O lançamento aconteceu durante a Bienal Internacional do Livro de São Paulo 2026, onde a autora também comentou sua evolução na literatura e o desejo de desenvolver narrativas mais adultas, com personagens difíceis de definir entre o bem e o mal.
Uma nova fase na escrita
Antes de publicar o novo romance, Kéfera lançou as autobiografias Muito Mais que 5inco Minutos, em 2015, e Tá Gravando. E Agora?, em 2016. Seu primeiro livro de ficção foi Querido Dane-se, de 2017.
A autora explicou que decidiu voltar ao gênero para se desafiar em uma proposta diferente dos trabalhos anteriores. A obra reúne vingança, amor proibido, bruxas, mistério, medo e personagens femininas fortes, dentro de um universo criado do zero e com regras próprias.
Kéfera afirmou que seu processo de escrita mudou com o tempo. Hoje, ela diz ter mais repertório, experiências e paciência para lidar com o desenvolvimento de uma história. Em Vestida de Medo, também buscou construir personagens com contradições, plantar pistas e fazer com que as escolhas tivessem consequências.
O livro começou a ser escrito em 2024. Para manter a continuidade da trama, a autora precisou reler o material várias vezes e definir as regras daquele mundo, as crenças de seus habitantes e a origem do medo das bruxas. Entre os desafios esteve equilibrar a construção do universo, o ritmo, o romance e o mistério sem antecipar as respostas.
Romance entre duas mulheres
A relação entre Seraphine e Elyra ocupa um papel central na história. Para Kéfera, o romance não precisa ser separado do gênero principal da obra. As personagens se apaixonam dentro de uma narrativa de fantasia, com desejo, tensão, conflito, medo e amor.
A autora também disse buscar, nas livrarias, romances sáficos que não tratem a sexualidade das personagens como um problema, mas como uma característica entre tantas outras. Ela relacionou esse aspecto da protagonista ao próprio processo de questionar verdades que pareciam absolutas em diferentes momentos da vida.
Além da escrita, Kéfera contou que mantém uma rotina de leitura noturna. Ela descreveu o hábito de deixar o celular de lado e entrar na história, prolongando a leitura mesmo quando isso significa reduzir algumas horas de sono.

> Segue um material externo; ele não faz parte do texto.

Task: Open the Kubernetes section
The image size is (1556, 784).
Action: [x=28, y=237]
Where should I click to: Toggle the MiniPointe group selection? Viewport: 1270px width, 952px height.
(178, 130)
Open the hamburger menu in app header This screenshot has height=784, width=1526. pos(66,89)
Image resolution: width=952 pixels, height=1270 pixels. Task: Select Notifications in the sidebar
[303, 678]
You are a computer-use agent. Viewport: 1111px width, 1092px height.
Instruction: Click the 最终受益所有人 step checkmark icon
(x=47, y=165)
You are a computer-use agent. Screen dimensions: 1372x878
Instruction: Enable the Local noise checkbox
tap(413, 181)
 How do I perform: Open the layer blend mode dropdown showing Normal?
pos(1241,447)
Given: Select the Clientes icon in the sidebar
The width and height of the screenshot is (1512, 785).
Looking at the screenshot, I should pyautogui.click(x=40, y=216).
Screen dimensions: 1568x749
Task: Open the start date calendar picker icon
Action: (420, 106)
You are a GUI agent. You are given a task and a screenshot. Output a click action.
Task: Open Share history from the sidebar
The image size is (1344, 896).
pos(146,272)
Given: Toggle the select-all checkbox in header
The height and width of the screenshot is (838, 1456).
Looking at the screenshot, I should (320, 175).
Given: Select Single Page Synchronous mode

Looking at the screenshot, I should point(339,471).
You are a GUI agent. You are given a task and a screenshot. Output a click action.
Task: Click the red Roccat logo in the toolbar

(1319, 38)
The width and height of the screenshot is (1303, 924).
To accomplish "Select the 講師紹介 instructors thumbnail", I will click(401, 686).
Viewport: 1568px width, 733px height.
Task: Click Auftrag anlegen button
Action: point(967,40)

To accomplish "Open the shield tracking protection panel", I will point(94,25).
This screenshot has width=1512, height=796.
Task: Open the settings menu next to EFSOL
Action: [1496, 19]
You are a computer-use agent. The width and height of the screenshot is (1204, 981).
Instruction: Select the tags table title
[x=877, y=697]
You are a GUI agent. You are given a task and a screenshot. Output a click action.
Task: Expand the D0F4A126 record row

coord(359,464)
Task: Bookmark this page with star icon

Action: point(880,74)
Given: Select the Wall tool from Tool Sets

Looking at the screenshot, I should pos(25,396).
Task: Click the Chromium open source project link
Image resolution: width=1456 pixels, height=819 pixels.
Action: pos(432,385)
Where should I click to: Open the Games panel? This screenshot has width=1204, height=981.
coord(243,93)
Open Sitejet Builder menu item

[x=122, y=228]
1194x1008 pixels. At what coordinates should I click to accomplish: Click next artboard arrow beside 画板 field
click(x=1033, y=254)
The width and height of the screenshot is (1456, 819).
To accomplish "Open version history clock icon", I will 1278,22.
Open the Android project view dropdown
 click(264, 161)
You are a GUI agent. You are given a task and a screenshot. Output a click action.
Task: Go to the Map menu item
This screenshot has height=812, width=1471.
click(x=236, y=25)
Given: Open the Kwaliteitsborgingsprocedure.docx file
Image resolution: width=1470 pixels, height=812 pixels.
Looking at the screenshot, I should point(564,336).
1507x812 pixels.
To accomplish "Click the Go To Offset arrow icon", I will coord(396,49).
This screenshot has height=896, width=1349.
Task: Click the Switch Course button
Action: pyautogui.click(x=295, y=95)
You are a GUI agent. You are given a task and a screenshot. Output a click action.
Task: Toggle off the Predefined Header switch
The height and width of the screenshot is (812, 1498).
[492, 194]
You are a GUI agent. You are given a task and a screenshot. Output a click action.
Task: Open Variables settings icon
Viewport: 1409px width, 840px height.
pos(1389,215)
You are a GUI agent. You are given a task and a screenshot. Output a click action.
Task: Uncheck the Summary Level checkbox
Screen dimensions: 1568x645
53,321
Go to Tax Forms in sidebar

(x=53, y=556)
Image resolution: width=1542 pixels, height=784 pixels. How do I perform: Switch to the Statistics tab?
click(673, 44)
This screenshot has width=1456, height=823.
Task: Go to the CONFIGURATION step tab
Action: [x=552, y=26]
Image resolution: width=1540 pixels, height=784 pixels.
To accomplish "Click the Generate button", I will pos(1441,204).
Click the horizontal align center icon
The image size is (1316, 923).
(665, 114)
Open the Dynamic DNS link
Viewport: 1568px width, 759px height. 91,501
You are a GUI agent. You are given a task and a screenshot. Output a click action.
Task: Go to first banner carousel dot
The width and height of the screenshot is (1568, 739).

Ideias para os próximos livros
O lançamento reacendeu o interesse da autora pela ficção. Kéfera afirmou que pretende continuar explorando histórias sombrias e adultas, com personagens que não sejam facilmente classificados como bons ou ruins.
Ela também revelou que já desenvolve outras ideias. Uma delas seguirá por um caminho diferente da fantasia, mas ainda terá suspense, moralidade e a sensação de torcer por alguém mesmo quando isso parece não ser o certo.
Kéfera é autora da Galera Record e participa da Bienal do Livro SP nos dias 7 e 8 de setembro. A programação inclui três sessões de autógrafos e as mesas Kéfera se veste de medo e Romantasia brasileira. A autora também afirmou que continua focada na atuação e quer se desafiar com personagens diferentes.